Vous avez mené toute une réflexion sur la souveraineté populaire dans l’information. Celle-ci ne concerne pas seulement le contenu diffusé, mais aussi sa forme et sa circulation. Comment mettez-vous cette réflexion en pratique avec Terra TV?

La télévision, enlisée dans le degré zéro de son écriture audiovisuelle, redeviendra un formidable outil en s’enracinant dans les territoires et en devenant cohérente avec la démocratie participative. A Terra TV, chaque point de l’espace, chaque voix ont la même valeur. Pas de studio, pas de journalistes, pas de politologues, pas de maquillage, pas de formatage, pas de «sujet» ou de «temps de parole» préétablis. On ne coupe pas la parole. Le temps nécessaire pour produire une information ressemble au temps de l’agriculteur.

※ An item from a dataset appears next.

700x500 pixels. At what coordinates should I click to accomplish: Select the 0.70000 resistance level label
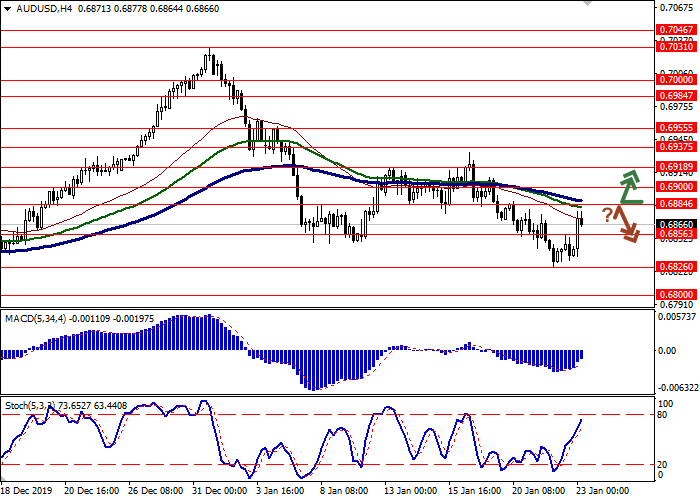pyautogui.click(x=676, y=78)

Poser la question de la télévision, c’est poser la question des relations de production qui restent modélisées par l’entreprise capitaliste. Si on donne à la culture une identité communale, alors on pourra parler d’une esthétique propre à la révolution bolivarienne, et non de la simple injection de contenu politique dans les formats dominants. La gauche peine à comprendre que le secret de l’«action des idées dans l’histoire» ne passe pas par les discours, mais par l’appareillage technique. La forme doit servir l’organisation, comme disait Walter Benjamin. Le but est de faire de la société une grande école artistique et critique, enseigner les outils de la création audio-visuelle dès le plus jeune âge, à tous les niveaux, avec une loi de démocratisation radicale de la propriété des médias, la fondation de nouvelles écoles de journalisme, la création d’un puissant réseau de médias associatifs.

 

* Cet article constitue le deuxième d’une série sur le Venezuela, qui fait suite au voyage d’une délégation suisse dans ce pays, en solidarité avec la révolution bolivarienne.